4Ces deux organismes sont remplacés en 1970 par l'INCRA, l'Institut National de Colonisation et de Réforme Agraire. Il ne présente aucun projet de Réforme Agraire mais se propose d'apporter des solutions au problème agraire nordestin par l'évacuation des paysans pauvres vers les terres supposées riches d'Amazonie. Ce projet s'appuie sur la mise en place d'un vaste réseau routier dont l'axe principal va bénéficier d'une grande publicité mondiale : la Trans-Amazonienne.
5L'INCRA veut agir en plusieurs étapes et se donne pour objectif principal l'incorporation d'une vaste frange de la population paysanne à l'économie de marché, en d'autres termes la création d'une classe de petits propriétaires libérés du schéma traditionnel de l'auto-subsistance. Pour cela, l'INCRA était doté de divers moyens financiers, juridiques et techniques. A priori, il ne semble pas devoir exister de problèmes fonciers puisque l'INCRA après le décret d'expropriation du triangle Maraba-ItaitubaAltamira est devenu propriétaire de la zone de colonisation.
6En schématisant à l'extrême, on peut résumer de la façon suivante la démarche de l'INCRA : il s'agit de sélectionner entre 50 000 et 100 000 familles paysannes nordestines qui se porteraient candidates et de les installer en Amazonie sur des lots de 100 ha. délimités par l'INCRA tout au long de la Trans-Amazonienne. L'organisme prévoyait le cheminement suivant :
- diffusion au Nord-Est du programme de colonisation et propagande dans les campagnes ;
- le chef de famille intéressé pose sa candidature auprès des bureaux locaux : sa sélection se fera en fonction de la taille de la famille et de l'expérience agricole principalement ;
- une fois sélectionnée, la famille au complet est acheminée vers l'une des trois ruropoles : Maraba, Altamira ou Itaituba. Chacune des ruropoles est subdivisée en agropoles puis en agrovilles. L'agroville est divisée en deux zones : la zone urbaine se présente sous la forme de quelques rangées de maisons bien alignées, maisons de bois construites avant l'arrivée du colon, et la zone rurale découpée en tranches de 100 ha. sur lesquels 3 ou 4 hectares ont été préalablement déboisés.
- le colon qui arrive prend alors possession de la maison et de son lot. Cette terre n'est pas un don mais elle est vendue à très bas prix et bénéficie d'un crédit à long terme bon marché ;
- le colon reçoit une prime d'installation puis un salaire pendant 3 mois enfin de pouvoir attendre la première récolte ;
- il reçoit les semences pour la première année ainsi que l'assistance technique d'un agronome et de l'ACAR ;
- la récolte est vendue à la coopérative gérée par l'INCRA ; un crédit de l’ACAR assure au colon des prix minima ;
- l'INCRA garantit au colon une infrastructure scolaire et sociale. Chaque agroville possède son école et son infirmerie ; chaque ruropole son hôpital.

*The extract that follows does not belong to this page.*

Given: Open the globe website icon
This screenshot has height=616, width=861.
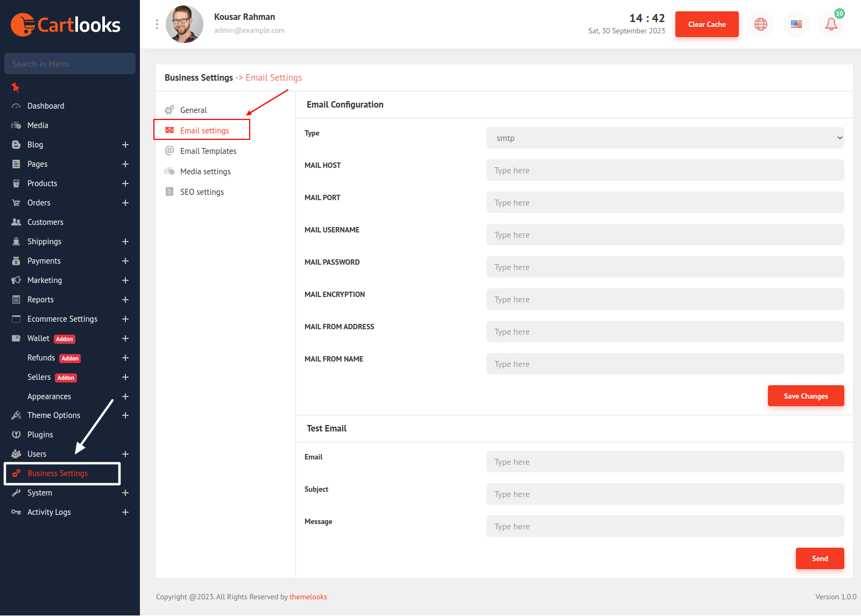Looking at the screenshot, I should coord(760,24).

7Dans un premier temps, les colons devaient se consacrer à des cultures de subsistance dans l'attente d'un développement de l'infrastructure commerciale qui leur permette d'entreprendre des cultures qui trouveraient des débouchés sur le marché régional ou national. L'accent était mis sur le riz, le cacao, le poivre, etc.

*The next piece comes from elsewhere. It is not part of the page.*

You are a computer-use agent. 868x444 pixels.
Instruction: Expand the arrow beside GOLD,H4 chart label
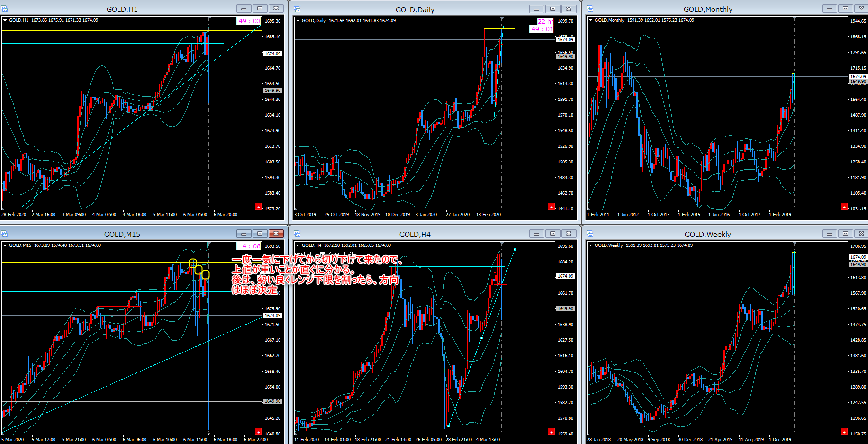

8Si nous estimons que le Programme a fonctionné, même amplement modifié de 1970 à 1975, il nous faut comparer les résultats atteints et les objectifs fixés au départ. Ainsi on peut établir deux bilans : un bilan quantitatif, à savoir l'importance de la population touchée par le Programme. Un bilan plus qualitatif : dans quelle mesure le colon nordestin a-t-il pu s'intégrer à l'économie de marché ?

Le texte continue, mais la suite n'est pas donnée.